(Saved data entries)

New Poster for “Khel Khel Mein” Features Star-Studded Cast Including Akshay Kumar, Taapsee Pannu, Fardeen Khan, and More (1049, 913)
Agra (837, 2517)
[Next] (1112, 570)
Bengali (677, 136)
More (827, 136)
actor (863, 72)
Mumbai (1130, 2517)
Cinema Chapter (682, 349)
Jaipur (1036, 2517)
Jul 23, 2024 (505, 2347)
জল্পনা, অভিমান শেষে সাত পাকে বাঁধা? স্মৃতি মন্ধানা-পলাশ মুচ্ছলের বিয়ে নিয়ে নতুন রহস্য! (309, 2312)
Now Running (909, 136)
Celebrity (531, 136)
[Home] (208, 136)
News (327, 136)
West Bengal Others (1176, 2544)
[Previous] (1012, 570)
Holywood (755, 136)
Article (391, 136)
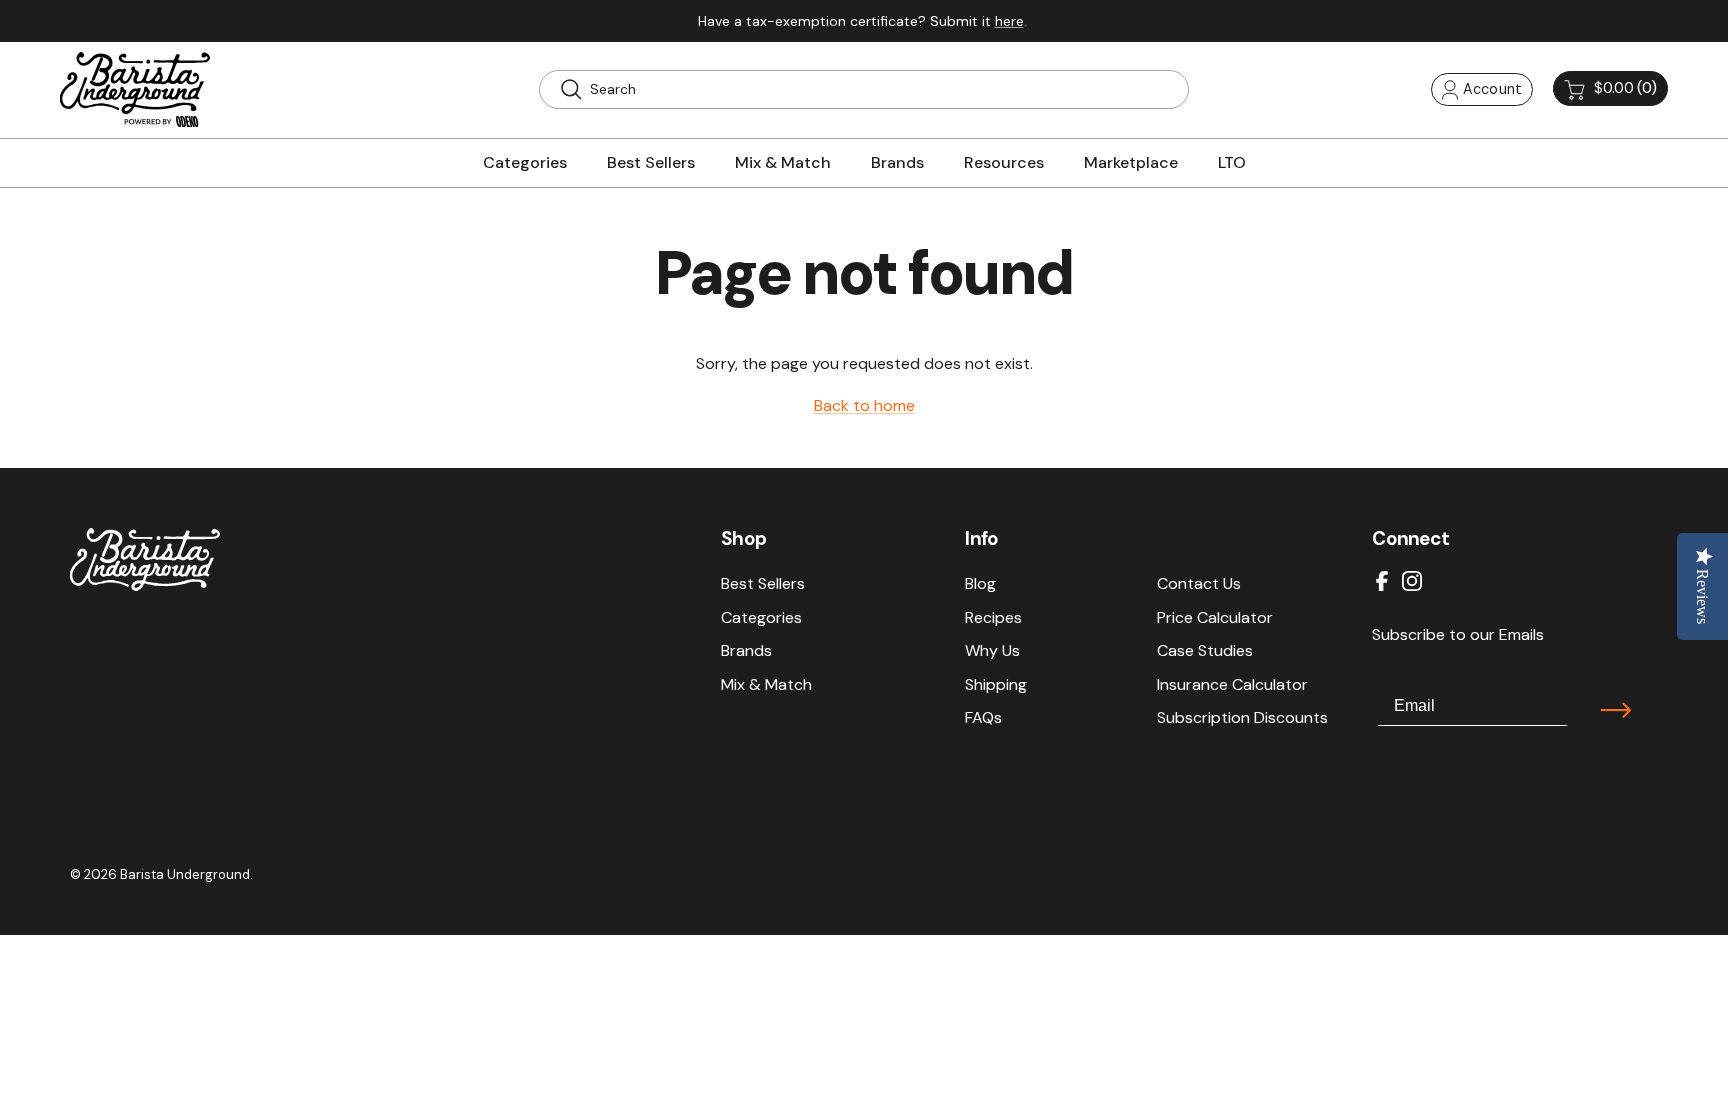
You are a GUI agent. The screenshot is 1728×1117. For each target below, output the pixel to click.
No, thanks (1059, 834)
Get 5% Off (1059, 768)
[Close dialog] (1228, 364)
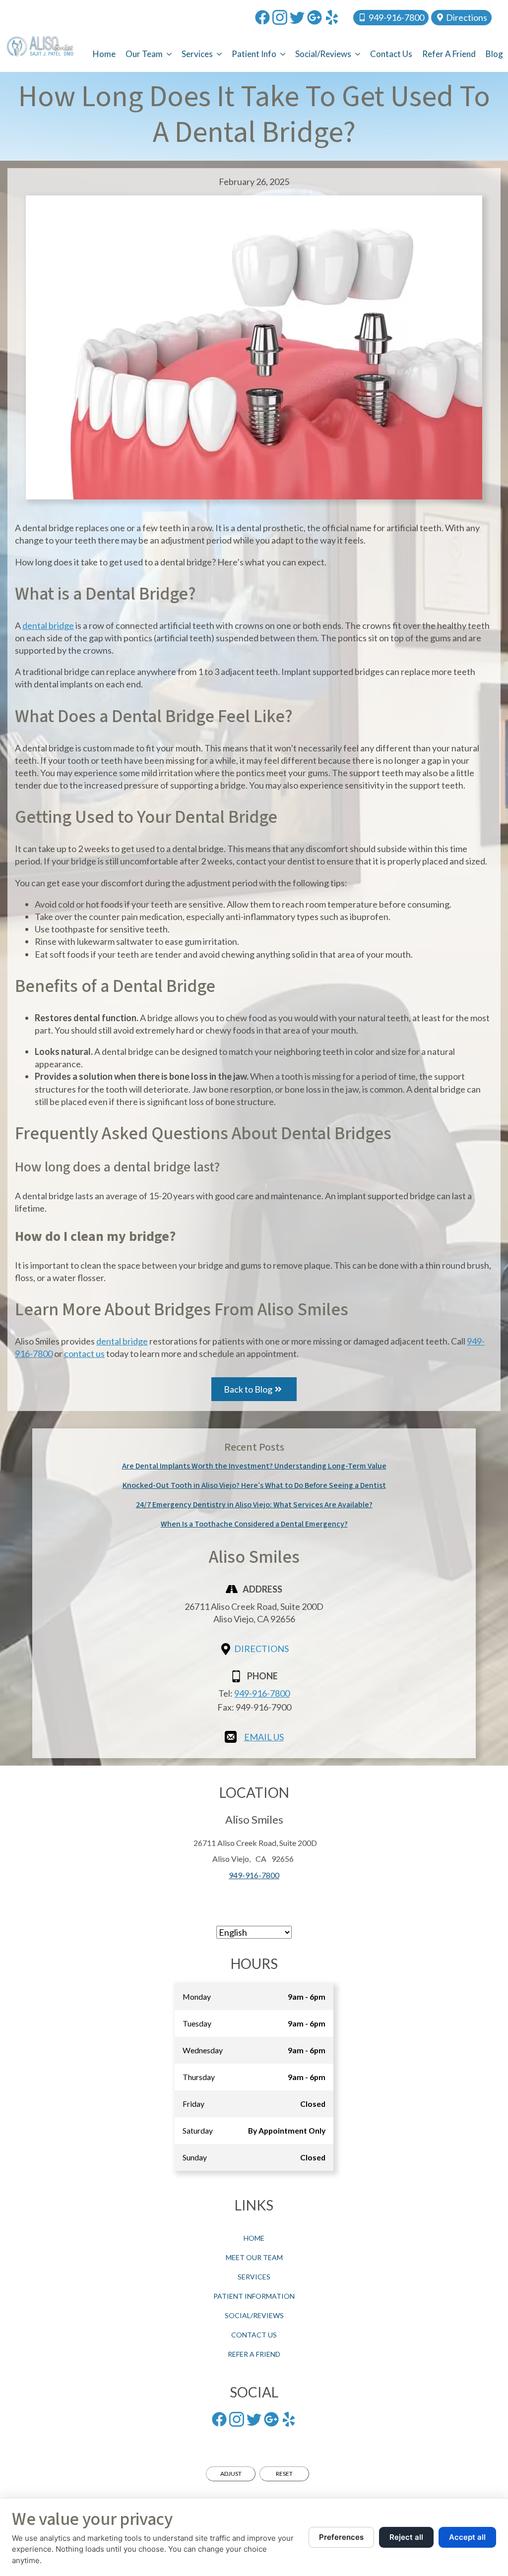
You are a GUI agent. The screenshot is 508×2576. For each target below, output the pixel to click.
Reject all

— Problem to solve —
Reproduce every entry exactly, but omit each picture.

— Task answer —
New Poster for “Khel Khel Mein” Features Star-Studded Cast Including Akshay Kumar, Taapsee Pannu, Fardeen Khan, and More (1049, 913)
Agra (837, 2517)
[Next] (1112, 570)
Bengali (677, 136)
More (827, 136)
actor (863, 72)
Mumbai (1130, 2517)
Cinema Chapter (682, 349)
Jaipur (1036, 2517)
Jul 23, 2024 (505, 2347)
জল্পনা, অভিমান শেষে সাত পাকে বাঁধা? স্মৃতি মন্ধানা-পলাশ মুচ্ছলের বিয়ে নিয়ে নতুন রহস্য! (309, 2312)
Now Running (909, 136)
Celebrity (531, 136)
[Home] (208, 136)
News (327, 136)
West Bengal Others (1176, 2544)
[Previous] (1012, 570)
Holywood (755, 136)
Article (391, 136)
You are a GUI agent. The screenshot is 1728×1117. For each target below, output the pixel to click.
No, thanks (1059, 834)
Get 5% Off (1059, 768)
[Close dialog] (1228, 364)
You are a GUI agent. The screenshot is 508×2576. For each target below, output the pixel to click.
Reject all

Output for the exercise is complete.